I’ve kept a sort of hodge-podge hoard of baby things over the years, ever since our kids were born.  Well, as much as it’s possible to do that when you’ve lived in six houses since your son’s birth.  Most of it had to be purged, but I kept a big plastic bin of Amie’s infant clothes, some toys, all our cloth diapers.  I boxed and stored the kids’ hand-me-downs in South Asia.

And last June, the week we were getting ready to get on a plane, I suddenly knew that I wanted to give all their too-small clothes away.  I laid them out on our bed during one afternoon that was filled with bright light and traffic noises and a warm breeze.  I cried while I set the clothes out by sizes, all the little shoes and tiny backpacks and toys because it felt like the death of a dream.  Of many dreams.  And then I invited our house helper, Priya, to come pick out clothes for her son and her friends’ kids.

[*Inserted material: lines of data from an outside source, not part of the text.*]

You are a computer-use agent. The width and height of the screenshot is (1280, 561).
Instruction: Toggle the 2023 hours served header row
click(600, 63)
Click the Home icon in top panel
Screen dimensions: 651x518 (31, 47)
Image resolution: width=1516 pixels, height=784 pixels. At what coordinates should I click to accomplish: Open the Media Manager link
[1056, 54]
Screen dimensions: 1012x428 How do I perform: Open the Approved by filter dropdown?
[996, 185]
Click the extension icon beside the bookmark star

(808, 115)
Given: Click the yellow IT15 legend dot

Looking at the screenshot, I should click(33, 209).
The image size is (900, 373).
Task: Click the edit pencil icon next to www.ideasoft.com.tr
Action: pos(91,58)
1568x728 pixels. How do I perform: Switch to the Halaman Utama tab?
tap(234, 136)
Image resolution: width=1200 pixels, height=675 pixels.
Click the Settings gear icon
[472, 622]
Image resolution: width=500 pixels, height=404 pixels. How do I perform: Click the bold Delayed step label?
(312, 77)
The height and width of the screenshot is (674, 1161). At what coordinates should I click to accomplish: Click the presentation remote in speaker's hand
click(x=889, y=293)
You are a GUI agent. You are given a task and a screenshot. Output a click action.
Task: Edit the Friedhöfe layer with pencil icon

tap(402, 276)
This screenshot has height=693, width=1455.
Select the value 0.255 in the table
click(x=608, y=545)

I wish I could describe the sheer delight as she walked into that bedroom.  Only 18 months worth of kids’ clothes–a modest amount by any American’s standards.  But she oohed and ahhed and squealed over flowered dresses and sandals and swimsuits and a Thomas the Tank Engine backpack.  She kept asking, “Are you sure I’m not taking too much, madam?”  No, no Priya, please take anything you want!

The leftovers we gave to a pastor to distribute them among his congregation.

It felt so sad to me and also so beautiful, to share with people who needed it, to release my dreams to my Father.  So we came back and over the months I began giving away the rest, piece by piece.  All of Amie’s newborn clothes, boxes of cloth diapers, the double stroller and our toddler carseat.

And while a part of me hurt, I found, surprisingly, that doing all of this brought freedom and a sense of deep peace.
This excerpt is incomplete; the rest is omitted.